Spike in Operating Expense Hits Profits

Operating profit declined by 10% year-on-year to N24.68bn in 9M’20 from N27.92bn in 9M’19. The factor that drove operating profit to a decline despite growth in gross profit was higher operating expenses during the period.  Operating expenses increased by  13%  in  9M’20.  The increase in majorly resulted from higher personnel expenses and general expenses.

Effective Balance Sheet Optimisation Delivers Value

FMN,  however,  returned to the path of profit growth in the period,  as  PBT  grew by  9%  to N12.29bn in 9M’20 from N11.28bn in 9M’19. The higher profit recorded during the period was owing to lower finance costs incurred during the period. Finance cost declined by 21% year-on-year, saving the Group as much as N3.00bn. The lower finance cost reported was a manifestation of the deleveraging efforts by the management of the  Group.  Specifically,  total borrowings declined by  21%  to  N112.56bn  in 9M’20  from  N141.86bn  in 9M’19.  In addition, the portion of short-term debt to total borrowings reduced significantly from 51% in 9M’19 to 37% in 9M’20.

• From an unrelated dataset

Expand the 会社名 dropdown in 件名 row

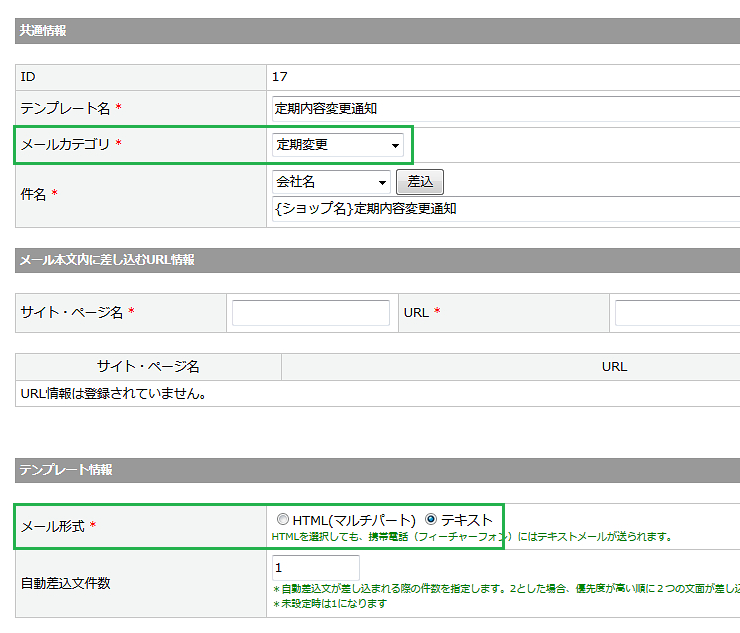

Profit after tax grew by 3% year-on-year. The slow growth in PAT (relative to the higher growth in PBT) was due to a higher effective tax rate during the period. According to the management, prudent steps were taken in estimating the tax bill due to uncertainties regarding the recently implemented Finance Bill. An effective tax rate of 34% was reported in 9M’20 (9M’19: 30%).

Summary of Income Statement

In our Q3’20 forecast, we underestimated the positive impact of the border closure on the revenues of the  Group due to our thought that increased competition in the industry, weak consumer demand, and an overall challenging business environment would limit the upsides associated with the border closure.  However,  it appeared that the  Group,  in the absence of cheaper smuggled products, was able to establish its leadership status in the market.

Outlook

We note the solid performance of the  Group in  Q3’19.  We also note that the solid performance resulted from the border closure policy by the  Federal  Government.  In the near term and till the end of the Group’s financial year, we expect the Group to continue benefitting from the favourable government policies.  However,  in the medium to long- term,  we believe that the border closure is not sustainable and that earnings growth might be under pressure again.

Generally, we revise our EPS estimate upwards to N2.50 (previous: N2.02). Our basis for an upward revision includes expected revenue growth across major business segments, operating efficiency (as the Group embarks on rightsizing), and lower finance costs. Using a  market-based valuation,  we have a  higher fair value estimate of  N22.88  (previous: N18.48).  Since the beginning of the  Group’s financial year,  our fair value estimates have oscillated between N18.48 to N24.66. We expect the Group to pay a dividend of N1.20 for the FY’20 financial year.

Between our last earnings report (November 13, 2019) and this report (February 5, 2020), the  Group’s share price had rallied from  N15.20  to  N22.00.  We believe that the stock is currently trading at its fair value. Hence, we recommend a HOLD.